Portrait of Balthasar Neumann, second half of the 18th century. Image: Staatliche Schlösser und Gärten Baden-Württemberg, Andrea Rachele
A planner in high demand

Balthasar Neumann

He began as a bell founder, engineer, and builder of fortifications, and went down in history as one of the most important architects of German Baroque and Rococo: Balthasar Neumann (1687–1753). In Bruchsal, he designed the famous staircase, and much more!

Bruchsal Palace, Ceiling Painting in the domed hall; Image: Dr. Manfred Schneider, Nußloch, www.manfred-schneider.de

Damian Hugo von Schönborn with the building plan for Bruchsal Palace.

How did Neumann come to Bruchsal?

Balthasar Neumann began working in the Prince-Bishopric of Würzburg in 1711. Members of the Schönborn family came into power there, twice. Philipp Franz von Schönborn, who ruled from 1719 to 1724, made Neumann the head construction manager of the Würzburg residence. Friedrich Karl von Schönborn, prince-bishop from 1729 to 1746, continued his employment. Both were brothers of the Prince-Bishop of Speyer. As was so often the case with the Schönborns, familial relationships brought architects and employers together.

View in the staircase in Meersburg New Palace with statues by Johann Ferdinand Schratt (1764) and part of the ceiling fresco by Joseph Ignaz Appiani (1761). Image: Staatliche Schlösser und Gärten Baden-Württemberg, Arnim Weischer

Neumann's staircase in Meersburg New Palace.

Why was the architect so famous?

To this day, Neumann's late Baroque architecture impresses viewers with its special ambiance. The architect is famous for his stairways in the palaces in Bruchsal, Meersburg, Würzburg, and Brühl, as well as for many churches. His masterpiece is the Würzburg Residence. Its staircase was created in 1735, four years after Bruchsal's. Yet Neumann's carrier was successful not only because of his ability, but also because of ample support from the Schönborn family.

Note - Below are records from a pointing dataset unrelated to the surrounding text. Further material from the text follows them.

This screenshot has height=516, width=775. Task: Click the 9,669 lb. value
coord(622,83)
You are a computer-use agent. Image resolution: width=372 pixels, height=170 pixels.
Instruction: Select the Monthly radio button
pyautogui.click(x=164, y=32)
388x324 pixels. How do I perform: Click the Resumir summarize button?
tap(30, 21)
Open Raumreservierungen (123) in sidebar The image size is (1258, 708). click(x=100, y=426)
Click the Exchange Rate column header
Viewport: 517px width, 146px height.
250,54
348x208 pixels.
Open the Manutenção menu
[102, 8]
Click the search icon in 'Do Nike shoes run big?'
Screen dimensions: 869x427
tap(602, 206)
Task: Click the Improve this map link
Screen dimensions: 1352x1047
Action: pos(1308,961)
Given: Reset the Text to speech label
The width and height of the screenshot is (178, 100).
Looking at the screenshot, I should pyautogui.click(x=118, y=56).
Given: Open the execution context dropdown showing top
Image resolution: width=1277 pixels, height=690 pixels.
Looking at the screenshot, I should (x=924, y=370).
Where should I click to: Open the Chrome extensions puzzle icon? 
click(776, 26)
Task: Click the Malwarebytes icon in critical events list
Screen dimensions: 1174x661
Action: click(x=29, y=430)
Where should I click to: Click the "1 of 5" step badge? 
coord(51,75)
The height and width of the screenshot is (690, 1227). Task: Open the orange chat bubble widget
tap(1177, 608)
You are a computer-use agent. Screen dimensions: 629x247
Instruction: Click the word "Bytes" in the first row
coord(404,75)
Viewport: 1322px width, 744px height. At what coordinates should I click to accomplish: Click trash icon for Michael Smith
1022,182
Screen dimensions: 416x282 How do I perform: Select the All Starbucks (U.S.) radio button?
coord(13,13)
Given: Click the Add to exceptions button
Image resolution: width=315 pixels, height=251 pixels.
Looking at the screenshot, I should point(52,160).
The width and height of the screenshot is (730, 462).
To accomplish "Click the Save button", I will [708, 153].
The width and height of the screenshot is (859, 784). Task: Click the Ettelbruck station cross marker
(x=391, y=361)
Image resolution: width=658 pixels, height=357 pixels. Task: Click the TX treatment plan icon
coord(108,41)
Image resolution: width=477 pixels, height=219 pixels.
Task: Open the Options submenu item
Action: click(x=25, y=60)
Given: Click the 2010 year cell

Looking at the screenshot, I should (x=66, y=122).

Bruchsal Palace, A look inside the vestibule; Image: Dr. Manfred Schneider, Nußloch, www.manfred-schneider.de

A masterpiece: the staircase of Bruchsal Palace.

What did Neumann create in Bruchsal?

Until his death in 1753, Neumann was responsible for the palace as the head architect and designed much more than just the stairway. The outside area in front of the palace, the church tower, the balconies, and the new connecting wing were created according to his plans, and he also designed a new water supply system. Artists who had previously worked in Würzburg came to the prince-bishop's court through his agency—truly a stroke of luck for Bruchsal. Finally, Neumann created another important building in the city: the Church of St. Peter, burial place of the prince-bishops.

50 Deutschmark bill with a portrait of Balthasar Neumann. Image: Deutsche Bundesbank

Balthasar Neumann on the 50 Deutschmark bill.

How was Neumann able to complete so many projects?

In his lifetime, Neumann created about 100 buildings. Of course, he couldn't be on site all the time. He traveled to Bruchsal a total of twelve times. Schönborn, who had also been the Prince-Bishop of Constance since 1740, also engaged him to work on Meersburg Palace. Neumann had an office with many employees. Johann Georg Seitz and Johann Georg Stahl, who sometimes worked in Bruchsal as construction managers, sent their sons to Neumann as apprentices.